Saturday, January 30, 2016

Affairs of the Heart

First published in The Camden Chronicle November 15, 1989

If I have been abnormally quiet lately, it is because of affairs of the heart. No!! Not that kind of affairs of the heart. I'm still living at the same address, still consorting with the same woman.

The heart affairs I'm talking about are the kind that wake you up in the middle of the night with pains in the chest. There's a quick ride to a nearby hospital where they do an EKG, compare it with one taken last year during a regular check up and announce there have been changes in the graph. Then, on to Intensive Care for 72 hours.

After this, I'm transferred to another hospital where a four-way heart bypass operation* is performed. Oh, the wonders of modern science!

Twenty years ago, I probably could have looked forward to spending the rest of my days in dull servitude to pain and shortness of breath. Instead, my surgeon tells me that in three months or less, I can go back to work.

The surgeon is a remarkable person. He breaks open the chest in much the same way that a coal miner breaks open the earth to extract ore. The surgeon and miner know exactly what they are looking for: the miner has his eyes out for a seam of coal, the surgeon is looking for the heart valves that are plugged, the ones he must pass. When he fines them, he strips a vein from the leg or other part of the body, cuts it into short pieces and sews them into the heart to bypass the blocked section.

The patient, of course, knows nothing about what is going on inside his body during the operation, which is a good thing. This patient would have died of fright if he had been aware of what was happening during surgery.

The first 48 hours after surgery, the patient is treated in much the same way as a wood cutter treats a log. There are so many pipes, valves, and wires emanating from the body, the patient looks and feels like a cut of wood before the small limbs are trimmed off.

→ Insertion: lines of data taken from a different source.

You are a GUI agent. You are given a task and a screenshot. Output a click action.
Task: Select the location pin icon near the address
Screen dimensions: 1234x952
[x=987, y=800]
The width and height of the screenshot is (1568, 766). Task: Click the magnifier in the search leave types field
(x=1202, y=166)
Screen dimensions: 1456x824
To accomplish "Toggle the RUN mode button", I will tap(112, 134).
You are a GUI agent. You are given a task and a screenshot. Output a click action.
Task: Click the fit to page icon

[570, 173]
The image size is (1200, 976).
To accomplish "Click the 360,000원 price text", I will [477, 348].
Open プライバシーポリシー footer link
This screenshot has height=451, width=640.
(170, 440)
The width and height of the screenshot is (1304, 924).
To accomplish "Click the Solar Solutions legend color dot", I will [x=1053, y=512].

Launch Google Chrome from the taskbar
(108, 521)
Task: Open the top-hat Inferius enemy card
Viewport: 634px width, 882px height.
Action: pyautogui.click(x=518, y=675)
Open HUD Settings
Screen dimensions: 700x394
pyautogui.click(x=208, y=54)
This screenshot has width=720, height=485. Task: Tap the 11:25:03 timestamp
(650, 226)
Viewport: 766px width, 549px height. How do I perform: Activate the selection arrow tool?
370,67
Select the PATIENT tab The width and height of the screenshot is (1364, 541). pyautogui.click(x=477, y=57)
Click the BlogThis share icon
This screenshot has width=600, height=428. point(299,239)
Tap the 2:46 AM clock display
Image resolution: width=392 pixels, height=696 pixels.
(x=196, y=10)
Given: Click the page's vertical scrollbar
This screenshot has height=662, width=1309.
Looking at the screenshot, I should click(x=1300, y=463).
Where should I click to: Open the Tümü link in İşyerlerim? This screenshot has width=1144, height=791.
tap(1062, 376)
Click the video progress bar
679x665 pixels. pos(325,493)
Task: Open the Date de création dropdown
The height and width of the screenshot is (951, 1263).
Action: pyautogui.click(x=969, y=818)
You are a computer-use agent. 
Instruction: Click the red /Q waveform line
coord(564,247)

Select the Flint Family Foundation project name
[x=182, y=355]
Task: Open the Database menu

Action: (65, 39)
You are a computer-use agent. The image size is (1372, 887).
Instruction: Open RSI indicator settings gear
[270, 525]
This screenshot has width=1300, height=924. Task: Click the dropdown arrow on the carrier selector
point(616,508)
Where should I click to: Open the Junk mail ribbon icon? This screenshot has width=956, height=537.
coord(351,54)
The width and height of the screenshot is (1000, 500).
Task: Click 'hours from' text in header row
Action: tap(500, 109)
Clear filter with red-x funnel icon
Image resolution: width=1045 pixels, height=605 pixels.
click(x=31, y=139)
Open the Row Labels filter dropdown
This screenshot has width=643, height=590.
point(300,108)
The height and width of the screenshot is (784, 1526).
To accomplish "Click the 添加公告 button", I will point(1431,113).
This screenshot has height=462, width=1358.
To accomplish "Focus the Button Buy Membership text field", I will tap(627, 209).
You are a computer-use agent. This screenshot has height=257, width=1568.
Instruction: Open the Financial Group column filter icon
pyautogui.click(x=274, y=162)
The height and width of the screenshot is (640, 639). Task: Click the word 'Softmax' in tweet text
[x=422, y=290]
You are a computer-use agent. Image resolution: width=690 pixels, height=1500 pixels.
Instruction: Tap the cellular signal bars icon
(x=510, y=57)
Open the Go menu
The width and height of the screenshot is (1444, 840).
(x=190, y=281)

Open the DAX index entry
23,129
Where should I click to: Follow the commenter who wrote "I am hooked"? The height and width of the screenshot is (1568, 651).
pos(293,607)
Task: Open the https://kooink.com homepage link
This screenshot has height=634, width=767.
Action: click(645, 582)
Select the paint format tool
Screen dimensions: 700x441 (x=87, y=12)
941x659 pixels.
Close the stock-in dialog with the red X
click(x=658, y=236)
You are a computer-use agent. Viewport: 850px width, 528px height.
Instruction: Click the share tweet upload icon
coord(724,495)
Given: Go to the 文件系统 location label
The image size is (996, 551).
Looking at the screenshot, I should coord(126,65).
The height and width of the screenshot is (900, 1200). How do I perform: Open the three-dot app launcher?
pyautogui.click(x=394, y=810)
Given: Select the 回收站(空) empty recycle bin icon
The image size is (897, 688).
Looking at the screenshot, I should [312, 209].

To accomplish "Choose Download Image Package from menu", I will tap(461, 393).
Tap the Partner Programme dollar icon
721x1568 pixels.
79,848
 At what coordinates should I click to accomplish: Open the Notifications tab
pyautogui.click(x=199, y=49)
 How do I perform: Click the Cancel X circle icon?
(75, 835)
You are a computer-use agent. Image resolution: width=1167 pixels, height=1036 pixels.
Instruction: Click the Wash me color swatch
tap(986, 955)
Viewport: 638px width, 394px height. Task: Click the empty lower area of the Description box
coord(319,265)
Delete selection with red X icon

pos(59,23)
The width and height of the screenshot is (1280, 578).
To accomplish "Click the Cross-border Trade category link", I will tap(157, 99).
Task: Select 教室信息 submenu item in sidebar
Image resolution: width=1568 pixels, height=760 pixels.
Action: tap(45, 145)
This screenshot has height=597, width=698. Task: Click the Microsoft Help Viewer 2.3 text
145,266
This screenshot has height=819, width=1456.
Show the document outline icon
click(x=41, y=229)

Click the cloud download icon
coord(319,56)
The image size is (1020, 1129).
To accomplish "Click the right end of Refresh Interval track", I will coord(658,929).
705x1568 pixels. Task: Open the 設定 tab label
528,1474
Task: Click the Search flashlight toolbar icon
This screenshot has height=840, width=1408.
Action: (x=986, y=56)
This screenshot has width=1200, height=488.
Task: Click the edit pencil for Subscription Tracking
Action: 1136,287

Vital signs and bodily functions are checked constantly. Doctors gaze and grin, proud of the work they have performed. Nurses poke, prick and pluck, taking blood, smoothing bed clothes, and speaking encouraging words to prevent the patient from lapsing into a blue funk.

Therapists come three times a day to beat the patient's back. This is to keep congestion from building up in the lungs; pneumonia is always a post surgery danger with this kind of operation.

On the third day after surgery, I'm transferred to a ward with three other patients like myself. Now the monitoring becomes much less severe. I'm permitted to walk to the bathroom. This is progress. The pipes, valves, and wires have been reduced to two lines and a tube which is built on wheels and rolls with me as I walk.

After five days in the ward, I'm sent home. I slept better, felt better and thought straighter.

My doctor says he's pleased with the progress I've made so far. But it is slow at best. Patience has never been one of my virtues. There is only one word that can be used in a family newspaper to describe this confinement. That word is ORDEAL. All other descriptive words border on profane. I'm glad it's over. I'm glad I had it done. But I sincerely hope you never have to go through it.


*Editor's note:
The terminology sounds a little archaic now, but in the 80s, when the surgery was new, this was the common term for a quadruple bypass in the area of Michigan where Jim lived.